操作事項:
1. 在 wsi2dcm 參數說明中，用來指定每個 DICOM 檔案儲存影像張數上限的是哪個參數？
2. 請續寫這篇 wsi2dcm 參數說明，從最後一句之後接著往下寫。

閱讀節錄:
轉換完成之後，output 目錄中就會產生一個 DICOM 個式的檔案 level-0-frames-0-30.dcm。

Tile 大小

若要調整輸出 DICOM 影像中每片 tile 的尺寸，可以使用 --tileHeight 與 --tileWidth 參數分別指定 tile 的高度與寬度：

# 指定 Tile 尺寸為 400x400
wsi2dcm \
  --input=CMU-1-Small-Region.svs \
  --outFolder=output \
  --seriesDescription=CMU-1-Small-Region \
  --tileHeight 400 \
  --tileWidth 400

解析度層級

若要自行指定解析度層級數量，可以使用 --levels 參數：

# 指定解析度層級數為 2
wsi2dcm \
  --input=CMU-1-Small-Region.svs \
  --outFolder=output \
  --seriesDescription=CMU-1-Small-Region \
  --levels 2

另外 --downsamples 參數可以指定各層級的降解析度的因子：

# 指定各層級降解析度因子為 1 2 4
wsi2dcm \
  --input=CMU-1-Small-Region.svs \
  --outFolder=output \
  --seriesDescription=CMU-1-Small-Region \
  --downsamples 1 2 4

--startOn 與 --stopOn 參數可以用來指定起始與結束的層級。

分批儲存

wsi2dcm 的 --batch 參數可以指定每個 DICOM 檔案儲存的影像張數上限值，可用於高解析度的病理影像，將大量的影像分開在多個檔案儲存：

# 指定單一檔案儲存影像張數上限值為 10
wsi2dcm \
  --input=CMU-1-Small-Region.svs \
  --outFolder=output \
  --seriesDescription=CMU-1-Small-Region \
  --batch 10

空間位置

WSI 影像轉為 DICOM 時，預設會使用 TILED_FULL 方式儲存，若要改用 TILED_SPARSE 方式儲存，可以加上 --sparse 參數，詳細說明請參考 DICOM PS3.3 的文件。

擷取出的記錄:

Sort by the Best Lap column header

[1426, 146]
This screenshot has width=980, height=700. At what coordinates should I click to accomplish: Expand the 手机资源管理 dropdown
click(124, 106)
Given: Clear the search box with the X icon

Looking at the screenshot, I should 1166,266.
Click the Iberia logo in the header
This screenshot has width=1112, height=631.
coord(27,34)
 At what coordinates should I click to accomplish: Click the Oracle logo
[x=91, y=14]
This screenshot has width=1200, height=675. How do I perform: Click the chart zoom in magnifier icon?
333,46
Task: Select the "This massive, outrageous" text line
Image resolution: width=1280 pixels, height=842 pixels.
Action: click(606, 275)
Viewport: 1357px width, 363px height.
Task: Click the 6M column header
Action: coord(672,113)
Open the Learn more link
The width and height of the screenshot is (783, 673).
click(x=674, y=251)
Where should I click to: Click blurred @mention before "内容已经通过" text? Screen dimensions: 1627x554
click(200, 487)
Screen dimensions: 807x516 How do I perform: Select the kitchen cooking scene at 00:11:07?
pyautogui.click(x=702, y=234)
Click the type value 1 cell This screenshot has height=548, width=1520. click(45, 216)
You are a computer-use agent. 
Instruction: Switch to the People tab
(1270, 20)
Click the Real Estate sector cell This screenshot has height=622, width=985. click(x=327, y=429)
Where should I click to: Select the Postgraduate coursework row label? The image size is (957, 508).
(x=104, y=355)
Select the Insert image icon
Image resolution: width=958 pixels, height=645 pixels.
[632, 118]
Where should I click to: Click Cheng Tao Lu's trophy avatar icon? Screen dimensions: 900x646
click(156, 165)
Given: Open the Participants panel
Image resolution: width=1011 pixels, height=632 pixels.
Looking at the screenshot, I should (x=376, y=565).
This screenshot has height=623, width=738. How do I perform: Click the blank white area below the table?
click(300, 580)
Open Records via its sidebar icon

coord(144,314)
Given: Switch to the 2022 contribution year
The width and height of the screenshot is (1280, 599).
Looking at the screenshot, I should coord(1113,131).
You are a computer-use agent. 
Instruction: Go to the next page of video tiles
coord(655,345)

參考答案:
1. --batch 參數。

2.
# 以 TILED_SPARSE 方式儲存
wsi2dcm \
  --input=CMU-1-Small-Region.svs \
  --outFolder=output \
  --seriesDescription=CMU-1-Small-Region \
  --sparse

影像壓縮

wsi2dcm 預設會使用 jpeg 的方式壓縮影像，若要更改壓縮方式，可以使用 --compression 參數指定，可用的選項有 jpeg、jpeg2000、raw：

# 不壓縮影像
wsi2dcm \
  --input=CMU-1-Small-Region.svs \
  --outFolder=output \
  --seriesDescription=CMU-1-Small-Region \
  --compression raw

而若是有採用影像壓縮，可以使用 --compressionQuality 參數來指定影像壓縮品質，可用的值為 0 到 100：

# 指定影像壓縮品質為 90
wsi2dcm \
  --input=CMU-1-Small-Region.svs \
  --outFolder=output \
  --seriesDescription=CMU-1-Small-Region \
  --compressionQuality 90

DICOM 標籤

在使用 wsi2dcm 轉換檔案時，至少要以 --seriesDescription 參數指定 (0008,103E) Series Description 標籤內容，除此之外亦可使用 --studyId 與 --seriesId 來指定 (0020,000D) Study Instance UID 與 (0020,000E) Series Instance UID。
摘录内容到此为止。